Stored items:
>>

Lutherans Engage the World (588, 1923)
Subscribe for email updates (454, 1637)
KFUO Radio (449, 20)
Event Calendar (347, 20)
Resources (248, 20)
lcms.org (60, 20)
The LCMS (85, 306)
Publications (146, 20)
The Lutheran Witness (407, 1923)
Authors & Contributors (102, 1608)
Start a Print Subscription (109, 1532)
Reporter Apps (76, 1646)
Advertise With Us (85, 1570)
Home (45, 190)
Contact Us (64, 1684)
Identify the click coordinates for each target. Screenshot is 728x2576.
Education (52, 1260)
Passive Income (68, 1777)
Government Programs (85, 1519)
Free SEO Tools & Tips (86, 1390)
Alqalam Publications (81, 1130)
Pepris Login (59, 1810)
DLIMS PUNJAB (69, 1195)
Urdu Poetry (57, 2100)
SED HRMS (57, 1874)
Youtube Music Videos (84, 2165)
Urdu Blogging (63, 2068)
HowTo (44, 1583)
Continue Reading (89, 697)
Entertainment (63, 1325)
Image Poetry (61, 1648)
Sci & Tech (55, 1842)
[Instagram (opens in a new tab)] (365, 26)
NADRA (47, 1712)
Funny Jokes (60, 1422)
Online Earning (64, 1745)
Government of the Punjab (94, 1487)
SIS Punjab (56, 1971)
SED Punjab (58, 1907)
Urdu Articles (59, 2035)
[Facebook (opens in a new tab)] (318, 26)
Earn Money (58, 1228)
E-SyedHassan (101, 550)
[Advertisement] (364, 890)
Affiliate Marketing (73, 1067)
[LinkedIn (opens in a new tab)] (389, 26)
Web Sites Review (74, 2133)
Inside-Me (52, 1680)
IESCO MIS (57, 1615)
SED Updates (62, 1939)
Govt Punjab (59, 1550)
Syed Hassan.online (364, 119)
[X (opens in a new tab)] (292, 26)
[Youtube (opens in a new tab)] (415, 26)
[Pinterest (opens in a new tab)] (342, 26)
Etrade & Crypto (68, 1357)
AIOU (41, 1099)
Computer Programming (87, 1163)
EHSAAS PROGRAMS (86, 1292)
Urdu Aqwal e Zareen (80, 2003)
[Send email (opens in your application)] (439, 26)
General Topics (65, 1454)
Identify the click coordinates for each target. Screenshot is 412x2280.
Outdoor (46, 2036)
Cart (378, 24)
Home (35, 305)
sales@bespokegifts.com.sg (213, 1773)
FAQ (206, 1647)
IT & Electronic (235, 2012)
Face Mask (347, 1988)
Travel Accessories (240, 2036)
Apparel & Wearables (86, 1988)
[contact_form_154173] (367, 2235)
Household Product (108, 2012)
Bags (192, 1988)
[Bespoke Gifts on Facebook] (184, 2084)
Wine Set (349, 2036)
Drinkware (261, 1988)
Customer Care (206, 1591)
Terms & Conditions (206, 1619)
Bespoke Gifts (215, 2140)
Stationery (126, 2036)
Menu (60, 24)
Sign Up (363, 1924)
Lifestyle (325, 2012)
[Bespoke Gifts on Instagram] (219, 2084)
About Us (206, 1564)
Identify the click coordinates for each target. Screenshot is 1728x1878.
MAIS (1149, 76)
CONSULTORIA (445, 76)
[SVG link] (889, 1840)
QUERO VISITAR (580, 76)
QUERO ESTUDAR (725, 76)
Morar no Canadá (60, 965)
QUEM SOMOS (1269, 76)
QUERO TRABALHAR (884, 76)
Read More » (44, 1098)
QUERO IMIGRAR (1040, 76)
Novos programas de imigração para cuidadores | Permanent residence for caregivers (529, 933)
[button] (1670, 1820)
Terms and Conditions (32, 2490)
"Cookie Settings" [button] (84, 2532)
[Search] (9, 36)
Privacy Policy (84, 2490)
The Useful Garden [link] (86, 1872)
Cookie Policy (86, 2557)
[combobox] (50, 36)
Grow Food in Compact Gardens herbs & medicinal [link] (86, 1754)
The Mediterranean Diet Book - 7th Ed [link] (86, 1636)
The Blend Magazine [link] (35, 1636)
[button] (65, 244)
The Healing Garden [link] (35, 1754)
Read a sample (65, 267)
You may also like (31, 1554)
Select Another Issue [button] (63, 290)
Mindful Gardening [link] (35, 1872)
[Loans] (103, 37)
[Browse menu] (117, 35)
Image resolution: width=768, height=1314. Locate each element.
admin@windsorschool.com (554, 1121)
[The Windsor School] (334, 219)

<<

» **Task requirements**:
Every record must be given again exactly as it was written.

» **Task result**:
Lutherans Engage the World (588, 1923)
Subscribe for email updates (454, 1637)
KFUO Radio (449, 20)
Event Calendar (347, 20)
Resources (248, 20)
lcms.org (60, 20)
The LCMS (85, 306)
Publications (146, 20)
The Lutheran Witness (407, 1923)
Authors & Contributors (102, 1608)
Start a Print Subscription (109, 1532)
Reporter Apps (76, 1646)
Advertise With Us (85, 1570)
Home (45, 190)
Contact Us (64, 1684)
Identify the click coordinates for each target. Screenshot is 728x2576.
Education (52, 1260)
Passive Income (68, 1777)
Government Programs (85, 1519)
Free SEO Tools & Tips (86, 1390)
Alqalam Publications (81, 1130)
Pepris Login (59, 1810)
DLIMS PUNJAB (69, 1195)
Urdu Poetry (57, 2100)
SED HRMS (57, 1874)
Youtube Music Videos (84, 2165)
Urdu Blogging (63, 2068)
HowTo (44, 1583)
Continue Reading (89, 697)
Entertainment (63, 1325)
Image Poetry (61, 1648)
Sci & Tech (55, 1842)
[Instagram (opens in a new tab)] (365, 26)
NADRA (47, 1712)
Funny Jokes (60, 1422)
Online Earning (64, 1745)
Government of the Punjab (94, 1487)
SIS Punjab (56, 1971)
SED Punjab (58, 1907)
Urdu Articles (59, 2035)
[Facebook (opens in a new tab)] (318, 26)
Earn Money (58, 1228)
E-SyedHassan (101, 550)
[Advertisement] (364, 890)
Affiliate Marketing (73, 1067)
[LinkedIn (opens in a new tab)] (389, 26)
Web Sites Review (74, 2133)
Inside-Me (52, 1680)
IESCO MIS (57, 1615)
SED Updates (62, 1939)
Govt Punjab (59, 1550)
Syed Hassan.online (364, 119)
[X (opens in a new tab)] (292, 26)
[Youtube (opens in a new tab)] (415, 26)
[Pinterest (opens in a new tab)] (342, 26)
Etrade & Crypto (68, 1357)
AIOU (41, 1099)
Computer Programming (87, 1163)
EHSAAS PROGRAMS (86, 1292)
Urdu Aqwal e Zareen (80, 2003)
[Send email (opens in your application)] (439, 26)
General Topics (65, 1454)
Identify the click coordinates for each target. Screenshot is 412x2280.
Outdoor (46, 2036)
Cart (378, 24)
Home (35, 305)
sales@bespokegifts.com.sg (213, 1773)
FAQ (206, 1647)
IT & Electronic (235, 2012)
Face Mask (347, 1988)
Travel Accessories (240, 2036)
Apparel & Wearables (86, 1988)
[contact_form_154173] (367, 2235)
Household Product (108, 2012)
Bags (192, 1988)
[Bespoke Gifts on Facebook] (184, 2084)
Wine Set (349, 2036)
Drinkware (261, 1988)
Customer Care (206, 1591)
Terms & Conditions (206, 1619)
Bespoke Gifts (215, 2140)
Stationery (126, 2036)
Menu (60, 24)
Sign Up (363, 1924)
Lifestyle (325, 2012)
[Bespoke Gifts on Instagram] (219, 2084)
About Us (206, 1564)
Identify the click coordinates for each target. Screenshot is 1728x1878.
MAIS (1149, 76)
CONSULTORIA (445, 76)
[SVG link] (889, 1840)
QUERO VISITAR (580, 76)
QUERO ESTUDAR (725, 76)
Morar no Canadá (60, 965)
QUEM SOMOS (1269, 76)
QUERO TRABALHAR (884, 76)
Read More » (44, 1098)
QUERO IMIGRAR (1040, 76)
Novos programas de imigração para cuidadores | Permanent residence for caregivers (529, 933)
[button] (1670, 1820)
Terms and Conditions (32, 2490)
"Cookie Settings" [button] (84, 2532)
[Search] (9, 36)
Privacy Policy (84, 2490)
The Useful Garden [link] (86, 1872)
Cookie Policy (86, 2557)
[combobox] (50, 36)
Grow Food in Compact Gardens herbs & medicinal [link] (86, 1754)
The Mediterranean Diet Book - 7th Ed [link] (86, 1636)
The Blend Magazine [link] (35, 1636)
[button] (65, 244)
The Healing Garden [link] (35, 1754)
Read a sample (65, 267)
You may also like (31, 1554)
Select Another Issue [button] (63, 290)
Mindful Gardening [link] (35, 1872)
[Loans] (103, 37)
[Browse menu] (117, 35)
Image resolution: width=768, height=1314. Locate each element.
admin@windsorschool.com (554, 1121)
[The Windsor School] (334, 219)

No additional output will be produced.